We spoke to Joshua Dawson and asked him about the origin of Cáustico. He described a project that he led in South India and his architectural proposal submission to the Indian government regarding a hot spring and how it could benefit locals citizens.

“It was a project that attempted to integrate the ritualistic, the routine and the therapeutic forms of bathing into a single building complex. The revenue for the revitalisation would come from the therapeutic functions of spas etc. and would support the routine and ritualistic activities.

Various classes of people would use the same pool for different bathing purposes. I was accused of being too utopian and idealistic to attempt this and realised that the issue transcends an architectural intervention,” he said.

Soon after, Cáustico was born with help from esteemed Hollywood production designer Alex McDowell (who was Dawson’s professor).

“He teaches a class called World Building which is essentially the creation of a holistic set of conditions and rules from which multiple stories can emerge … we would discuss a big budget film called Paani by Director Shekhar Kapur that was on the privatisation of water.

Unfortunately [Paani] didn’t go into production. So I asked Alex if I could continue the dialogue as my graduation project at USC.”

Dawson is confident that Cáustico will inspire cautionary thinking on the subject of water conservation and proper treatment as it is a necessity not bound by region, but totally global.

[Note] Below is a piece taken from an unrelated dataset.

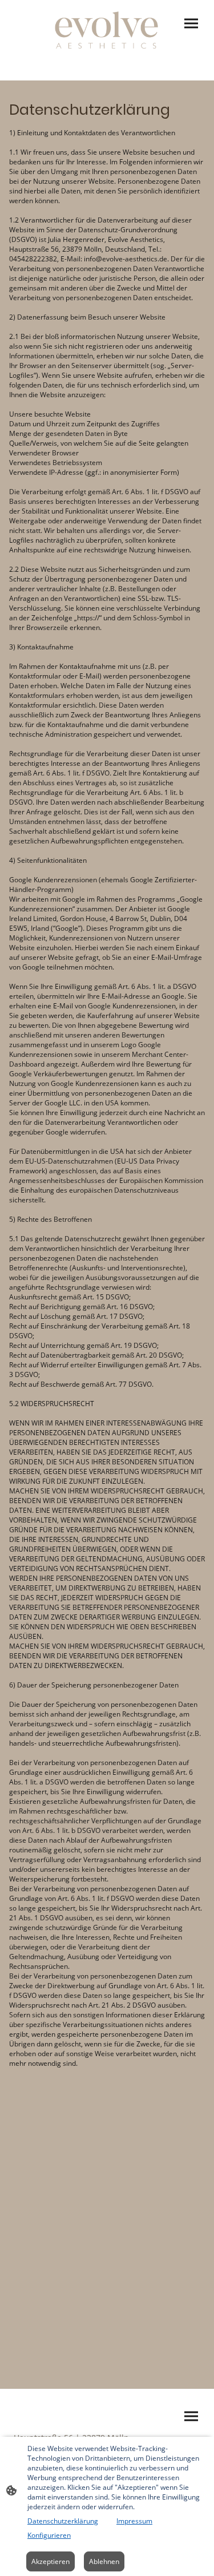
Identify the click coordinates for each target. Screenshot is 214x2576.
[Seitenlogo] (106, 31)
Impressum (134, 2521)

“I think the project's success can only be measured by how many people take notice of this important issue. It baffles me how greed can drive people to think this is the next oil.

The Bolivian Water Wars already saw hints of what is to come and a troubling reality is how this is currently impacting slums and favelas, yet no one seems to be giving it any attention.

The film is a provocative message that is meant to do exactly that; to raise awareness by projecting a dystopian future.”

Cáustico is set to feature at the 2016 International Festival of Landscape Architecture held in The National Museum of Australia in Canberra. Joshua-Ashish Dawson is an architectural designer based in Los Angeles. He directed the short film with help from sound designer Nikki Guirre and visual effects artist, Bryan Chung.